Voters Don’t Want California Online Poker Says Tribal Survey

June 21st, 2016 | by Kaycee James
Survey says Californians don't want online poker.

A survey commissioned by the Tribal coalition against online poker in California says people don’t want regulation. (Image:

Online poker in California took a knock recently when it was left out of an important state Assembly vote, but things could be even worse than first thought if a new poll holds any weight.

In the wake of Californians being left disappointed once again, the results of an online poker survey commissioned by the coalition of Native American tribes currently opposing Assemblyman Adam Gray’s (D-Merced) AB 2863 has been published.

Led by the Pechanga Band of Luiseño Indians but carried out by Fairbank, Maslin, Maullin, Metz & Associates, the survey suggests that 52 percent of voters in the state “likely” oppose online poker regulation.

A Sign of the Times?

This result sits in stark contrast to the 54 percent of voters who stated that they would support online poker regulation back in 2009.

Naturally, a lot has happened since that time, most notably Black Friday in 2011, but the results do suggest that public opinion is turning against the industry.

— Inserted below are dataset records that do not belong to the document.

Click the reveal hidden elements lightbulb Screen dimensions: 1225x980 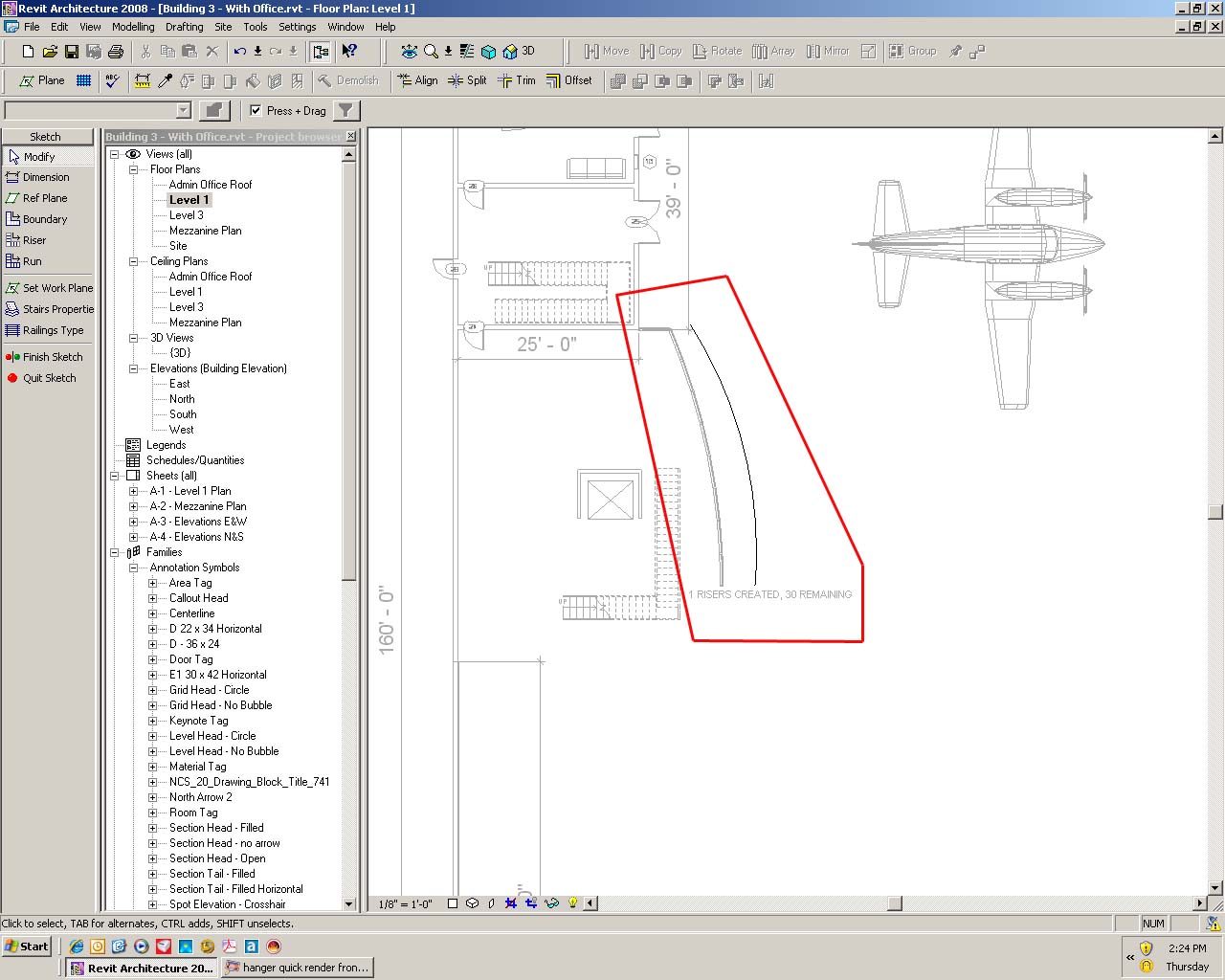pyautogui.click(x=573, y=902)
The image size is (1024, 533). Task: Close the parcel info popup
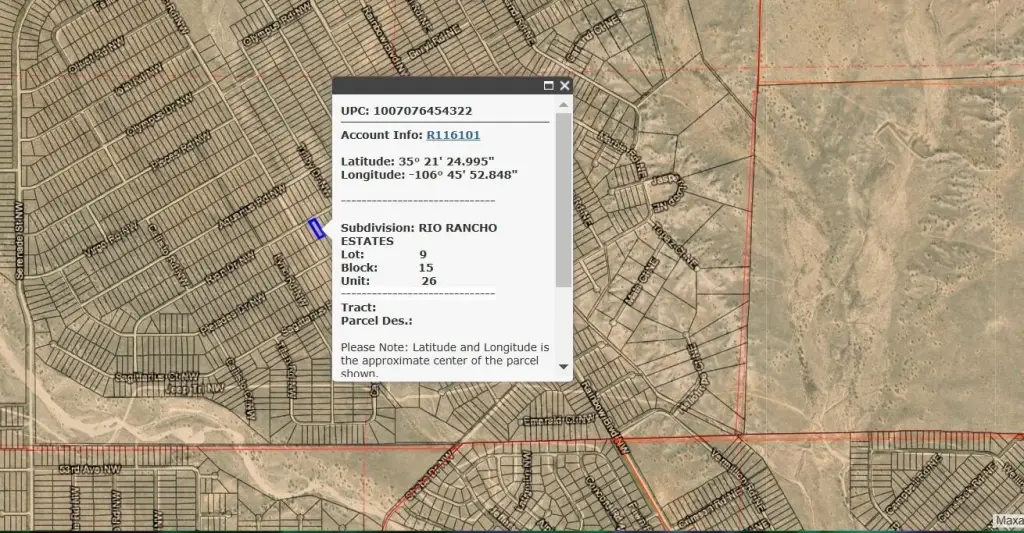coord(565,86)
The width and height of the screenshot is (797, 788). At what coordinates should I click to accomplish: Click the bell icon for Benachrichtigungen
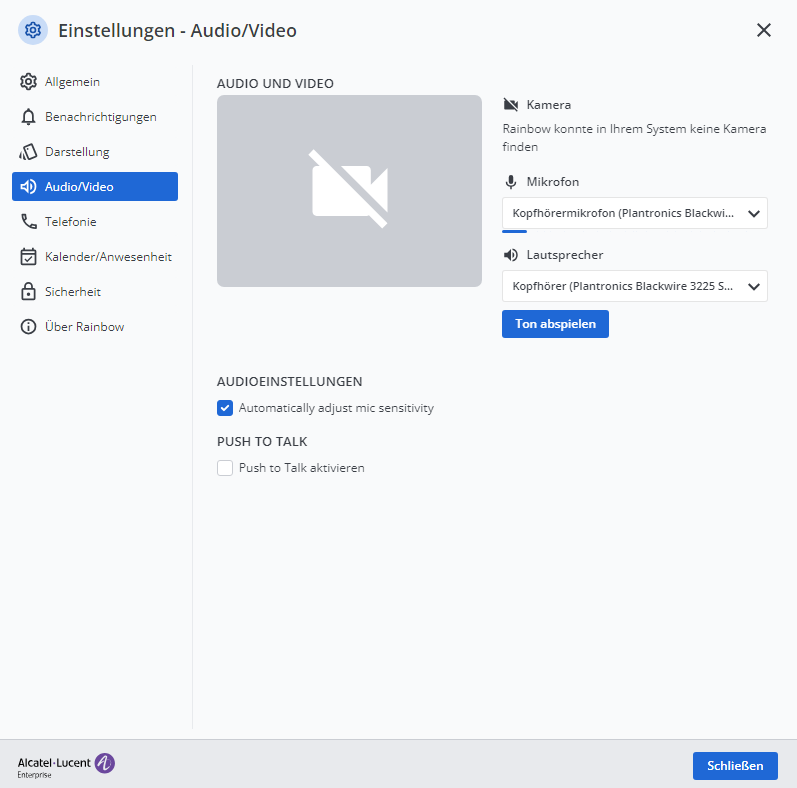[x=29, y=117]
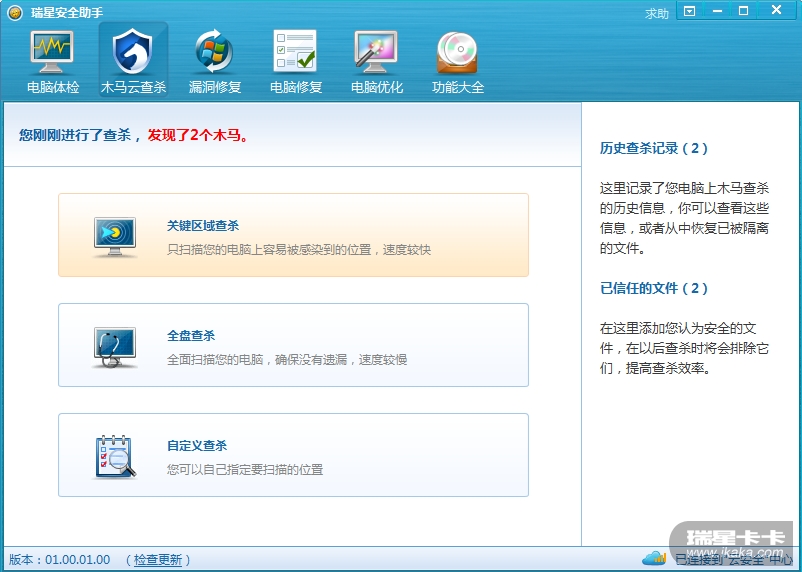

However, while this news will be seen as another potential blow to the regulatory efforts in the Golden State, it’s worth bearing in mind that public opinions don’t make laws.

Moreover, the language used by those surveyed is telling. Instead of stating that they’d “definitely” vote against online poker regulation, those asked said they were “likely” to vote against it.

Naturally, following the publication of the results, the Pechanga Tribal Chairman Mark Macarro echoed its findings and used it to further his coalition’s arguments against the current version of AB 2863.

“Even more toxic are provisions that would grant a license to foreign websites that illegally took bets from Californians in violation of federal law,” said Macarro.

A Politically Convenient Spin?

For those with an eye on the issue over the last few months, this statement could also be seen as telling of the current situation. The Tribal coalition currently opposing AB 2863 is been vehement in its position against PokerStars.

Although not explicitly referenced in Macarro’s recent statement, PokerStars would be classified as a “foreign website” that took bets from Californians post-UIGEA and the coalition doesn’t believe it should be operational in the state.

While it’s possible the recent survey results are a result of voters fearing offshore poker sites, it’s also possible that this is nothing more than a convenient spin that will bolster the Tribal argument.

The fate of online poker in California is now back hanging in the balance and, while Gray and his supporters will continue to push for change, the light at the end of the tunnel appears to be nothing more than a dim glow at the moment.